— Условия задания —
a) В каких годах Джеймс Олней издал два сборника, о которых говорится в отрывке об автобиографии как жанре?
b) Продолжите отрывок об автобиографии как жанре, начав сразу после его последней фразы.

— Выбранный отрывок —
◇ ◇ ◇
Автобиография в отличие от дневника, по мнению Гусдорфа, «требует от человека создать дистанцию по отношению к себе для того, чтобы реконструировать себя в фокусе специального единства и идентичности сквозь время»[54]. Автобиография как жанр — один из способов самопознания, так как она заново творит и интерпретирует жизнь, подводя ее итоги.
Вся жизненная дорога рассматривается автором-повествователем как путь в ту точку, где он сейчас находится, к тому итоговому состоянию, которого он достиг на момент создания текста. При этом втором перечтении своей жизни, своего опыта все случившееся приобретает смысл, становится как бы частью невидимого плана. Автобиография не объективна, так как она самооправдание, апология Я. Судьба завершена — значит, в определенном смысле совершенна[55].
В этом Гусдорф видит определенную «ловушку» и амбивалентность жанра: автор декларирует свою объективность, но на самом деле точка зрения того Я, который был, поглощена точкой зрения того Я, который есть сейчас. Неопределенность, возможность различных выборов, которые имели место когда-то, не существуют для того, кто знает конец истории. «Первородный грех автобиографии в первую очередь в логической согласованности и рационализме. Повествование осознанно, и так как сознательность повествователя спрямляет повествование, ему кажется неопровержимо, что спрямляется его жизнь»[56]. Жизнь подчиняется законам повествования, структурируется им.
За работой Георга Гусдорфа последовал целый ряд теоретических и историко-литературных статей и монографий. Репрезентативными можно считать два сборника, изданных Джеймсом Олней (James Olney) в 1980 и 1988 годах.
Если попытаться суммировать основные идеи, которые развивались в исследованиях по интересующему нас предмету в 1960–1970-е годы, то можно выделить несколько основных вопросов, оказавшихся в центре обсуждения или полемики:
— вопрос о том, относится ли автобиография (мемуарно-автобиографическая литература, автодокументальные жанры) к художественной (fiction) или документальной (non-fiction) литературе, или — в другой формулировке — каково соотношение документальности (фактичности) и вымысла в такого рода текстах;
— вопрос (тесно связанный с первым) о достоверности или референциальности[57] субъекта в мемуарно-автобиографическом тексте (идет ли речь об авторе, повествователе или протагонисте/протагонистах);
— проблема сознательности, структурированности, единства, целостности/нецелостности образа Я (self);
— проблема нарративности или — по-другому — хронологии: связана ли репрезентация Я (self) с идеей становления и развития (то есть ощущается ли здесь Bildungsroman-модель) и является ли «правильной» формой автобиографии последовательный, связный рассказ о жизни (нарратив);
— проблема адресата, читателя, «контракта с читателем».
◇ ◇ ◇
— Исходные данные —

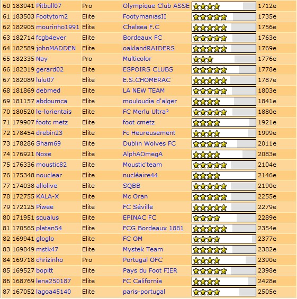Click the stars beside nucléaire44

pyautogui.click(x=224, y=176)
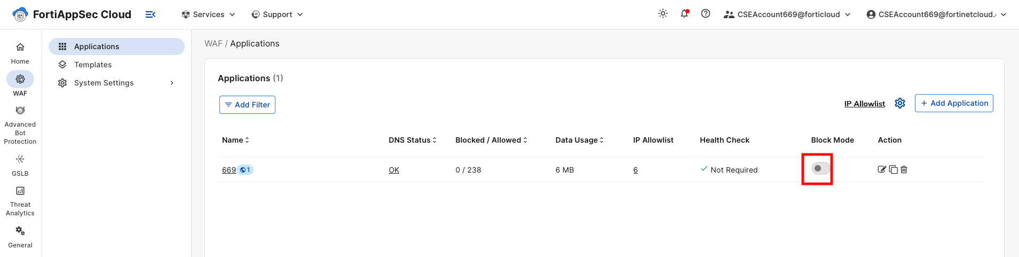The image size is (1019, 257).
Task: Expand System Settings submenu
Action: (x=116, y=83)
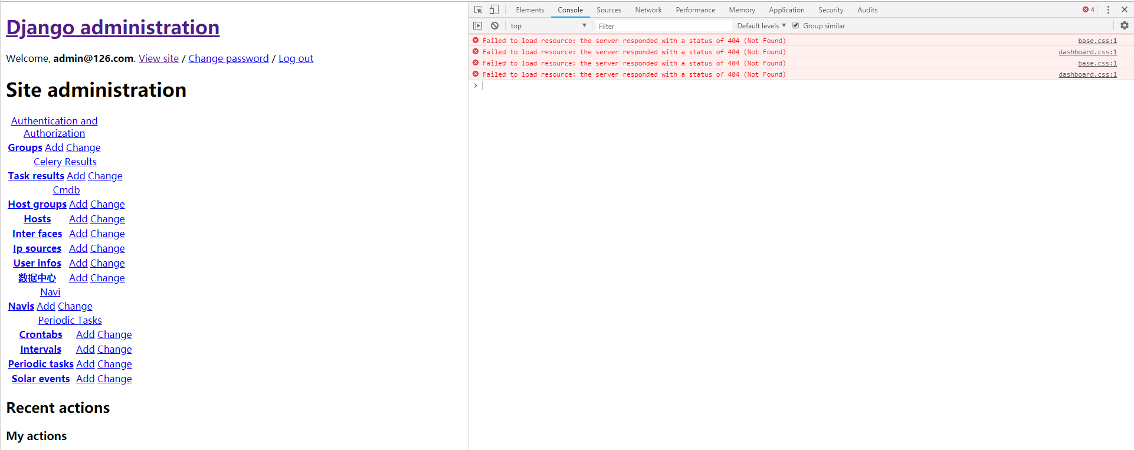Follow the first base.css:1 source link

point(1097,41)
◇ ◇ ◇
— Результаты задания —
a) В 1980 и 1988 годах.

b)
Последний термин («контракт», «договор» с читателем) принадлежит французскому структуралисту Филиппу Лежену[58], который в своей статье 1975 года «Автобиографический договор» (Le pacte autobiographique) попытался со свойственной структуралистскому мышлению четкостью определить объем и границы того типа литературных текстов, которые он называет французским термином litt?rature intime, включая в него наряду с автобиографией также мемуары, дневники, автопортреты, эссе и т. п. Он выбирает своей исходной позицией «ситуацию читателя», то есть обращает внимание на функционирование текста, на своеобразные «контракты» чтения.
Давая определение автобиографии, Лежен предполагает, что оно содержит элементы четырех различных категорий:
«1. Лингвистическая форма: (а) нарратив; (Ь) проза.
2. Предмет рассмотрения: индивидуальная жизнь, личная (персональная) история.
3. Ситуация автора: автор (чье имя обозначает реальную личность) и нарратор идентичны.
4. Позиция нарратора: (а) нарратор и протагонист идентичны; (Ь) нарратор ориентирован ретроспективно.
Любое произведение есть автобиография, если оно отвечает всем условиям, обозначенным в каждой из этих категорий. Жанры, близкие к автобиографии, не отвечают всем этим условиям. Вот список условий, не покрываемых другими жанрами: мемуары (2); биография (4а); перволичная новелла (3); автобиографическая поэма (1в); дневник (4в); автопортрет или эссе (1а, 4в)»[59].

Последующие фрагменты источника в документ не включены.